Sotto quella scorza di amarezza, c’era della vera forza. Da quando aveva fallito come astronauta, la sua vita aveva preso una brutta piega, e da allora nulla gli era andato più per il verso giusto, ma fondamentalmente Falkner non era quei debole che sembrava alla prima impressione. Il bere, quell’umiliante autocommiserazione, la deliberata creazione di ostacoli sulla sua strada… erano tutti effetti, e non cause. Quella tendenza si poteva invertire e, una volta fatto ciò, il risultato sarebbe stato un essere umano sano, felice e soddisfatto. Quando Glair se ne accorse, cessò di considerarlo come un oggetto rotto da riparare, e cominciò invece a vederlo sul piano di una relazione del tutto alla pari.

Naturalmente, non avrebbe mai potuto esserci qualcosa di duraturo. Quando Falkner era nato, lei aveva già cento anni terrestri, e sarebbe vissuta per altre centinaia di anni dopo la sua morte. Aveva un’esperienza di gran lunga più vasta di quanto lui potesse immaginare. Perfino un terrestre di mezza età diventava un ragazzino dall’animo candido, a paragone con il più innocente dei Dirnani, e Glair era tutt’altro che innocente.

Anche l’unione fisica, poi, era irreale.
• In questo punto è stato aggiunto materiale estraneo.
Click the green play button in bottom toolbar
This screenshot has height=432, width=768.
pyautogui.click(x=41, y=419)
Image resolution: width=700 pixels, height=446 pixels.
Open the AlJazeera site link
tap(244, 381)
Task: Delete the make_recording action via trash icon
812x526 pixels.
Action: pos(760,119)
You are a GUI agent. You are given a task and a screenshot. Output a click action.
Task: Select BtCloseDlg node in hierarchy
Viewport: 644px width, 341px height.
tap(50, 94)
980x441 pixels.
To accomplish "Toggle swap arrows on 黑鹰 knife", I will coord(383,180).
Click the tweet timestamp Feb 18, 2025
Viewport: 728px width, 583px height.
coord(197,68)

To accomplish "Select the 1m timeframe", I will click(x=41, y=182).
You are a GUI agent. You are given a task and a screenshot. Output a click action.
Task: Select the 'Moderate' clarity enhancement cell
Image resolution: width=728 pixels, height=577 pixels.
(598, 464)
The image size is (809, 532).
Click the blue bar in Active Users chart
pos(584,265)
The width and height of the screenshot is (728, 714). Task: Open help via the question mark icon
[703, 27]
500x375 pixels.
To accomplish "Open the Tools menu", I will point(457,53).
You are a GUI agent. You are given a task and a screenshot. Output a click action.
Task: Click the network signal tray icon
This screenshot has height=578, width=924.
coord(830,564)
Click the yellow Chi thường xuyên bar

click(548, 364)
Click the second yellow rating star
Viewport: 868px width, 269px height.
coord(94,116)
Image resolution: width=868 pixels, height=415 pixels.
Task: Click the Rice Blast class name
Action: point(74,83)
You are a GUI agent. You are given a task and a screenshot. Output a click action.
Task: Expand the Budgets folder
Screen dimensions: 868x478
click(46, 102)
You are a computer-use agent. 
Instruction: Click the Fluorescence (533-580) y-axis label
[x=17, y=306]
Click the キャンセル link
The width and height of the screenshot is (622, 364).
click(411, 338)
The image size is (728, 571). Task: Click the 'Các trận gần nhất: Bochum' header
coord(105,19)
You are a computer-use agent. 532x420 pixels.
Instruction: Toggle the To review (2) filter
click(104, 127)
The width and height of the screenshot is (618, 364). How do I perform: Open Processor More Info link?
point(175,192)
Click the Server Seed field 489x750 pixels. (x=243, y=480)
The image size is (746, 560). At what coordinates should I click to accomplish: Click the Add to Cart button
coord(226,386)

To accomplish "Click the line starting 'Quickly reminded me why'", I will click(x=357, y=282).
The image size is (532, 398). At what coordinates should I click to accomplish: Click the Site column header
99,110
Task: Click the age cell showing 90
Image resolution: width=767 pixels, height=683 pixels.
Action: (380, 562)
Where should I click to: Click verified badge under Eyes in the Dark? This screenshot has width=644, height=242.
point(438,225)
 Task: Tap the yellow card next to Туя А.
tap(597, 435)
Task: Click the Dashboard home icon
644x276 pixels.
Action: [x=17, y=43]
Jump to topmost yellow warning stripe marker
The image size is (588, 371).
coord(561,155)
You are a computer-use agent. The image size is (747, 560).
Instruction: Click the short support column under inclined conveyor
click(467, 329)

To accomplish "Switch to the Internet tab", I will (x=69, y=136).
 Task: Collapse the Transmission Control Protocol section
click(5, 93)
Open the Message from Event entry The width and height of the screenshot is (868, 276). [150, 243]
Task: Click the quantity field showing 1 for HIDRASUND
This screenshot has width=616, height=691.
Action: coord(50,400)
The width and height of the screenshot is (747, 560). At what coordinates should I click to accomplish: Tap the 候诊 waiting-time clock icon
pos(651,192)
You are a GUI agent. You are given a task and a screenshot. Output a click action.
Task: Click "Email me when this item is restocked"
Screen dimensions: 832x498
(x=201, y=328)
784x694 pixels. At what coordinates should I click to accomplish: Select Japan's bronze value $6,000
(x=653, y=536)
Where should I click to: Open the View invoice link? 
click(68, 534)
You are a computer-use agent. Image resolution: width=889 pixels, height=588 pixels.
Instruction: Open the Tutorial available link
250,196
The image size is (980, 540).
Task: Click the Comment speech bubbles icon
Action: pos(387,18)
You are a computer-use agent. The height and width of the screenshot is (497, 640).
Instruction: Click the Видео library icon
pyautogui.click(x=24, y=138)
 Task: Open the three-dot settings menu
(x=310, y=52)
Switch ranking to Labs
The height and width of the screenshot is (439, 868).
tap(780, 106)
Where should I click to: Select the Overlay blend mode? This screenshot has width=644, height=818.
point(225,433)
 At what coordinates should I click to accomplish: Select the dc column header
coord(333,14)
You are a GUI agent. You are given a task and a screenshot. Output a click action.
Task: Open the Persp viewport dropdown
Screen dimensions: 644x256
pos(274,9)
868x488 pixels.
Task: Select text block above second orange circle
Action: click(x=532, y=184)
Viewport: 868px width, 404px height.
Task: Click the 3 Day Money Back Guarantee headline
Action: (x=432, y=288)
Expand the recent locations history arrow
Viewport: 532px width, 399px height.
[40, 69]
Glair provava piacere tra le sue braccia, sì, ma si trattava soprattutto del piacere di dare piacere, unito ad un debole, insignificante pulsare del suo sistema nervoso esterno. Quello che lei e Falkner facevano a letto era piacevole, ma non era certamente sesso, almeno non nel significato a lei accessibile come Dirnana. Naturalmente Glair si era ben guardata dal farglielo capire, benché lui forse avesse ugualmente intuito qualcosa. Aveva conosciuto molte donne che si baloccavano in quel modo con gli animali domestici.

Eppure Falkner era ben più che un animale domestico, per lei. Malgrado l’abisso che li separava in fatto di età e di maturità, malgrado l’estraneità delle loro nature, malgrado tutto, provava un affetto caldo e reale per quell’uomo. Ciò la stupiva, la rendeva felice e — poiché alla fine avrebbe dovuto lasciarlo — le creava non pochi problemi.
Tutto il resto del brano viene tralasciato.